An exercise in self-reflection
February 27th, 2008 by Kyle
For the past 9 months, I’ve been stewing about a job change. I don’t want to change industries, profession, or even company. I want to try something new within Cessna.
I don’t dislike my work; crawling around on airplanes and telling people what to do is precisely my idea of a good time. I don’t dislike my boss; he’s a great boss, almost the perfect boss for someone like me. I don’t dislike the other engineers in my office; they’re all decent fellows and respect me. I don’t dislike the guys & gals on the shop floor, even when they hold secret grudges against me for doing my job. It’s tough for a 50-year-old man to accept direction from a 24-year-old kid; I sympathize with his plight and do my best to humor his humorous suggestions. I don’t dislike my company; they make very good airplanes, pay me very decent money, and do an adequate job of shielding us worker bees from the corporate overlord queen.
So why in the holy name of Office Space, would I want to change jobs?

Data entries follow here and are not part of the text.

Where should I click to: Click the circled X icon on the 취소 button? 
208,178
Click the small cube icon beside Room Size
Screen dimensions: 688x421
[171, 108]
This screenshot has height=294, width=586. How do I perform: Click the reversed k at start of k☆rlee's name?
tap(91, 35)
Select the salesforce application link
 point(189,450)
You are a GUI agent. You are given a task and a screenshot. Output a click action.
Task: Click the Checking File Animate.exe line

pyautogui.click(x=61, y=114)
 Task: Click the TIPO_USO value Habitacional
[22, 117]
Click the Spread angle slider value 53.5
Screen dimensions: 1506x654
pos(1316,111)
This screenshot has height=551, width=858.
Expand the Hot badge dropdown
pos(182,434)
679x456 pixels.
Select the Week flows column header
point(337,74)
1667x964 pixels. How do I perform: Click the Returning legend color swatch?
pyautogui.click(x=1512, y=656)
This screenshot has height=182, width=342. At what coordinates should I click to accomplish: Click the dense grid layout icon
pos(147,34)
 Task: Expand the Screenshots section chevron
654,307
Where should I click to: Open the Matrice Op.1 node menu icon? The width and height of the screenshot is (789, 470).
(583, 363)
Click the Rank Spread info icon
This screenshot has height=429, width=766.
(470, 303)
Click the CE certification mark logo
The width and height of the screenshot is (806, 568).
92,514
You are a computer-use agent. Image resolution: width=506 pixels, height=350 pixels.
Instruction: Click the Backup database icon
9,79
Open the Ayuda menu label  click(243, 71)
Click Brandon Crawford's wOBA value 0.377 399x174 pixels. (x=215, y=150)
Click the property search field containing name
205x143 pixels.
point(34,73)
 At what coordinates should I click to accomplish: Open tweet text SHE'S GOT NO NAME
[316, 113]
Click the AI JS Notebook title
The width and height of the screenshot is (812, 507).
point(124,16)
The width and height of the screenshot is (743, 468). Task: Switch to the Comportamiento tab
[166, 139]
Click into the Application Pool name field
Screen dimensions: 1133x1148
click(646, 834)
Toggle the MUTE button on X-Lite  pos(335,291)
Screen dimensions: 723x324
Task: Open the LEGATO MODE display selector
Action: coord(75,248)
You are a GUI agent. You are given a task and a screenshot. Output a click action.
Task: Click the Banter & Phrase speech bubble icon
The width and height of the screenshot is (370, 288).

Because that’s just not enough.
I’m too young and life is too short to settle. I want it all; I want a job that inspires my mind, I want a job that pushes be to better and smarter than I am right now. I need a job that is intellectually stimulating.
A plurality of my day, and indeed my life, will be spent at work. To ask and expect anything less than the whole banana would be to lessen the capacity of my human experience.